Inénarrable sujet de discussion et de polémique à chaque élection présidentielle, la question des parrainages revient inlassablement sur le tapis au fur et à mesure que se rapproche la date fatidique du dépôt des candidatures. Entre les pleurnicheries du Front national et les jérémiades des petits (voire microscopiques) candidats, ce concept ne serait-il pas au final une merveilleuse idée ?

500. Il en faut 500. Cinq cents petites signatures, et vous avez le sésame précieux, l’honneur absolu de vous présenter à la plus prestigieuse des élections hexagonales. Non, celles de vos enfants ne comptent pas. De même, celles de vos amis facebook ne seront sans doute pas validées. Pas plus que celles de vos followers de Twitter. Ne rêvez pas. Elles doivent provenir de personnes bien particulières, qui ont su traverser les océans du temps et résister à toutes les tempêtes divines pour arriver là où elles en sont. Ces personnes-là, ce sont des élus. Ils ont été choisis par la volonté du peuple et ils n’en sortiront que par la force des baïonnettes. Les élus. Ils sont si nombreux. Ils sont tellement 47 000. Nous avons des députés, des sénateurs, des parlementaires européens, des conseillers généraux, des conseillers régionaux. En veux-tu, en voilà. Mais le plus gros de la troupe est constitué de ces 36 000 maires qui peuplent allègrement le territoire administratif de notre si belle France. C’est donc en priorité vers ces valeureux représentants communaux que les candidats à l’élection présidentielle se tournent pour obtenir ces fameux parrainages. Cela pourrait apparaître simple de prime abord. Le ratio de 500 sur 47 000 étant à juste titre ridiculement faible. A la portée de n’importe quel pékin ! C’est pourquoi, dans un souci d’apporter un peu de piment dans cette course de longue haleine, il a été décidé que ces signatures devaient provenir d’au moins 30 départements, avec une limite de 50 signatures par département. Après de savants calculs qui ont nécessité pas moins d’une centaine d’ordinateurs de la NASA, on se retrouverait avec ainsi un maximum de 80 candidats au total.

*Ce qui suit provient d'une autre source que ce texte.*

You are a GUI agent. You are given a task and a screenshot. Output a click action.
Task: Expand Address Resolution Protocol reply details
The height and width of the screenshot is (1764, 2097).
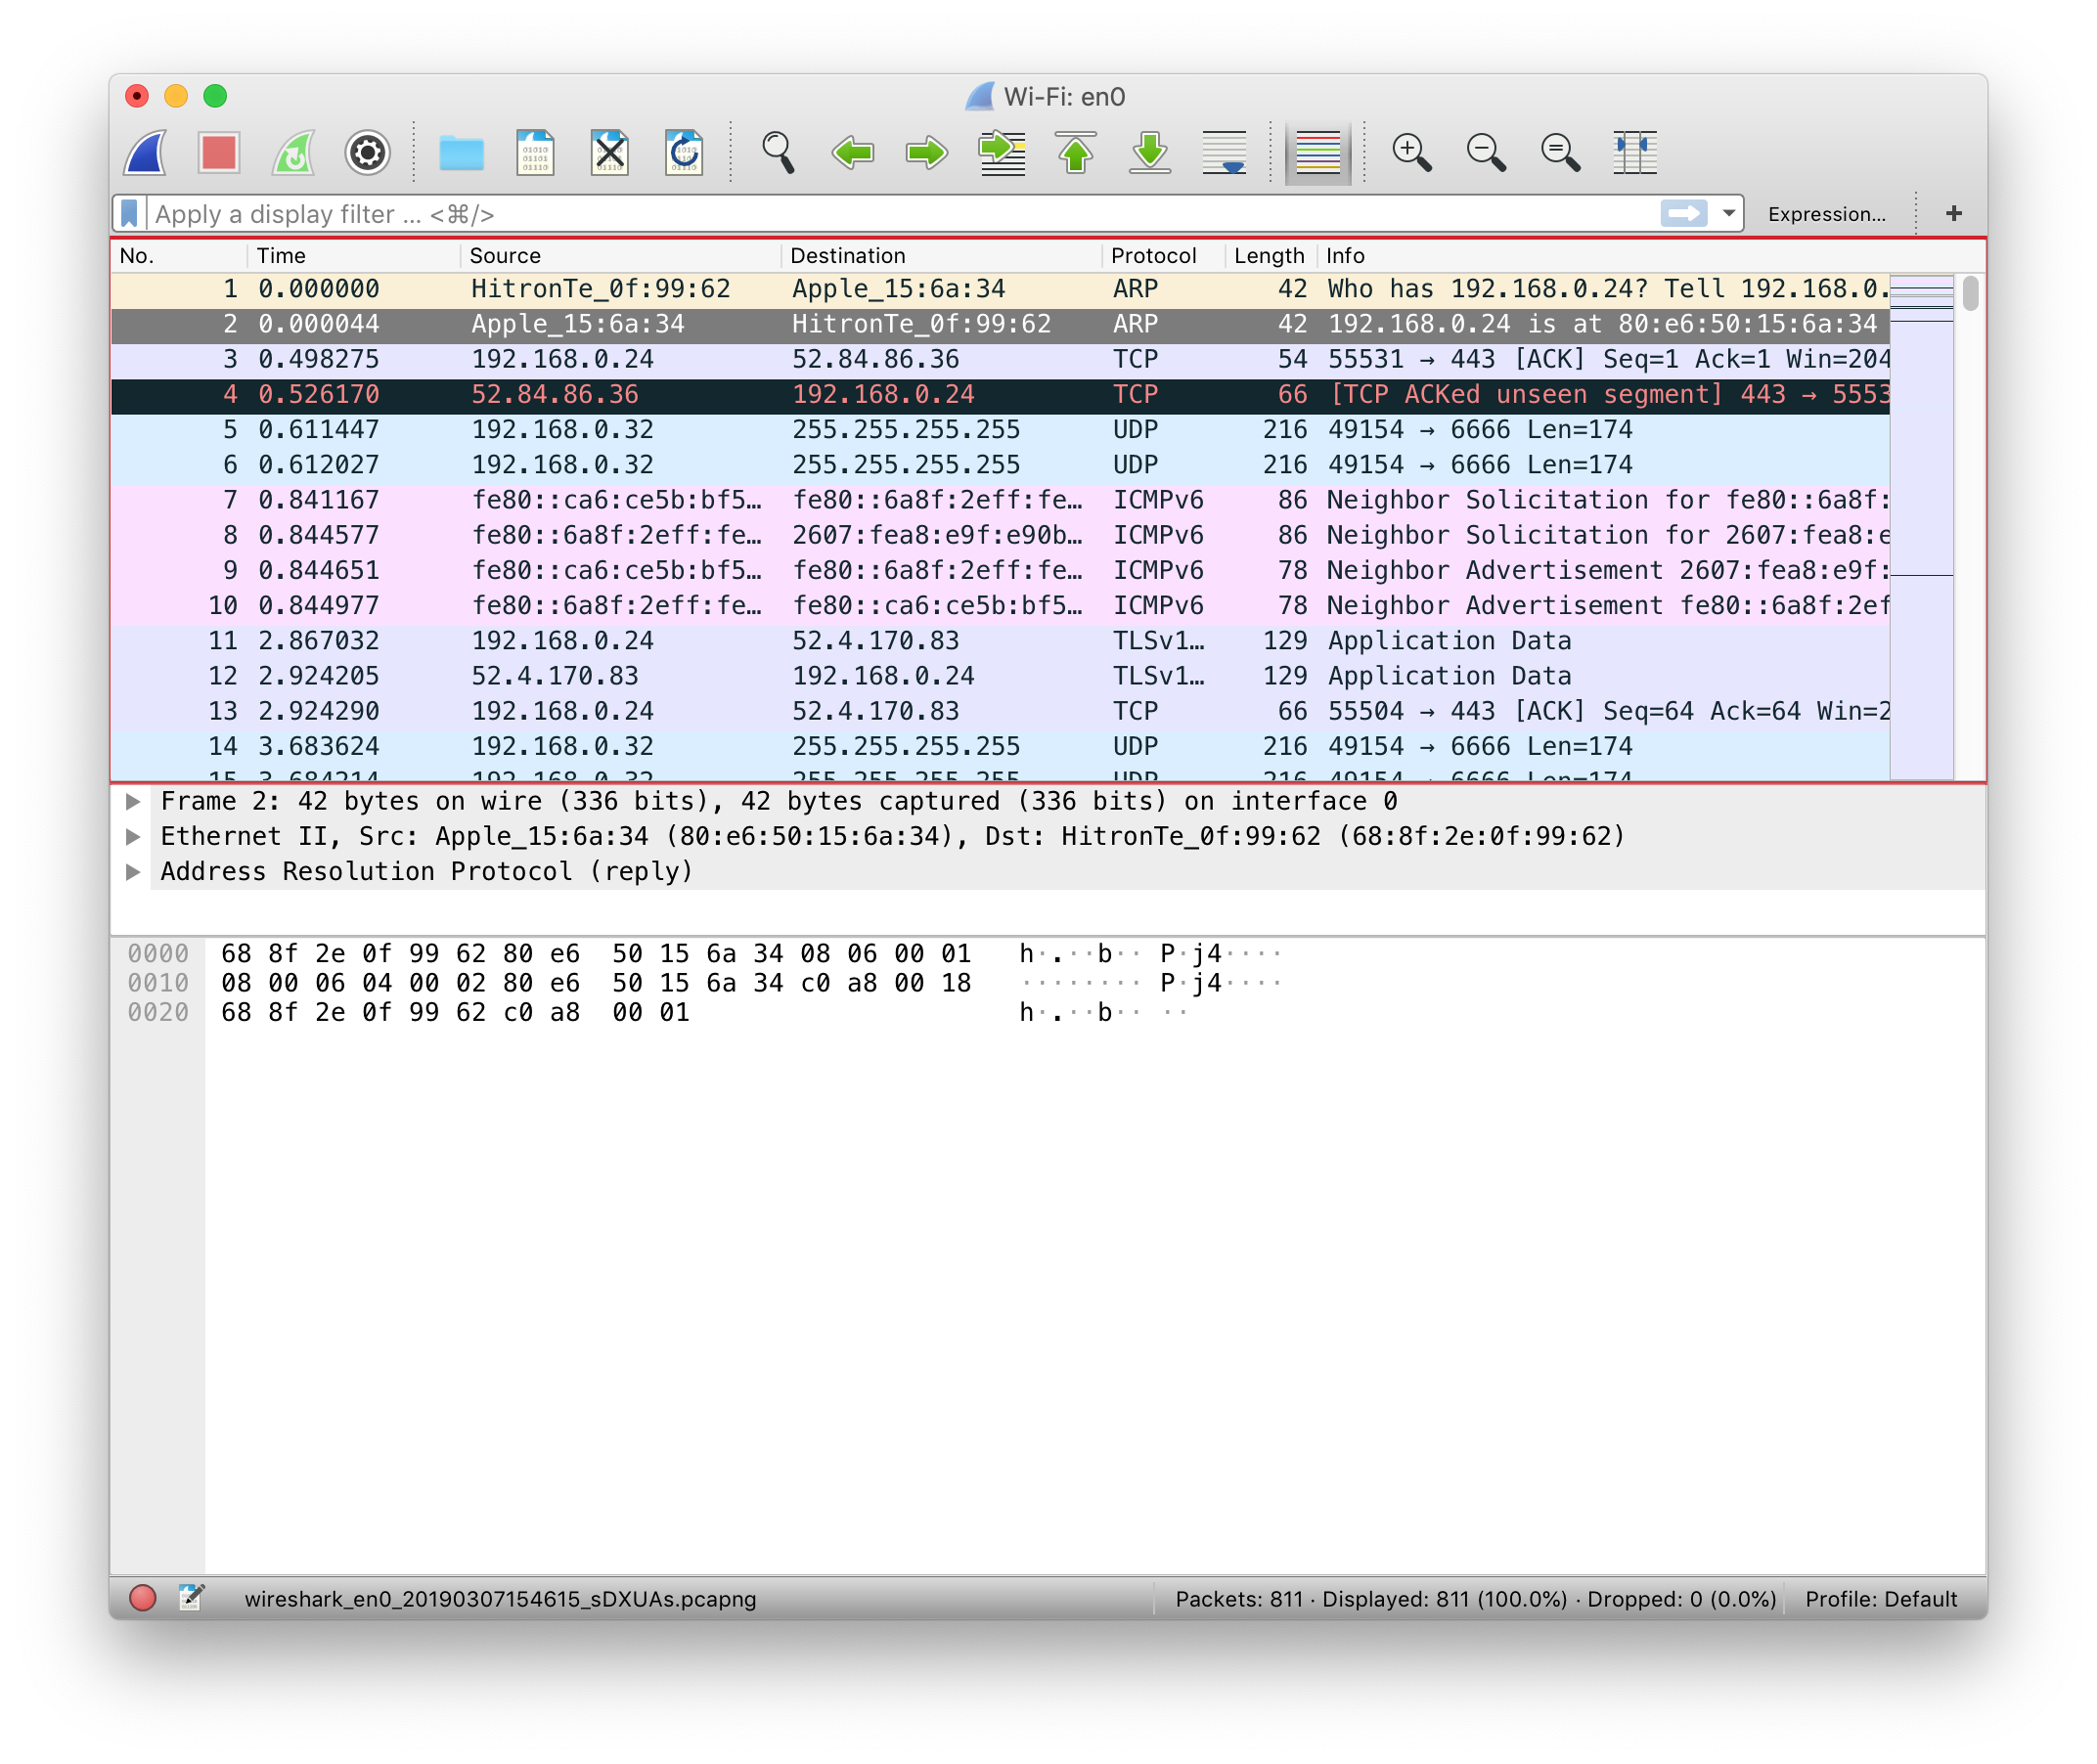pos(134,871)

Bien sûr, ce cas de figure ne s’est jamais produit. Heureusement pour nous. Ce système de parrainages possède donc une vertu essentielle à tout bon fonctionnement d’une démocratie représentative : il filtre. Et évite le plus souvent les candidatures farfelues et extrémistes. Il faut bien souligner une chose, avoir une opinion n’est pas une condition suffisante pour se présenter devant les électeurs. Il existe des blogs pour ça. Si vous n’arrivez même pas à convaincre 500 personnes de vous soutenir, vous pouvez vous interroger sur vos talents de femme ou d'homme politique. En 2002, 16 candidats avaient pu réunir un nombre suffisant de signatures. Un record. Il y en avait pour tous les goûts et pour toutes les tendances. Résultat, une abstention historique (plus de 28 %) et un candidat d'extrême-droite au second tour. La liberté d’expression est fondamentale. Le souci de sa représentativité ne l’est pas moins.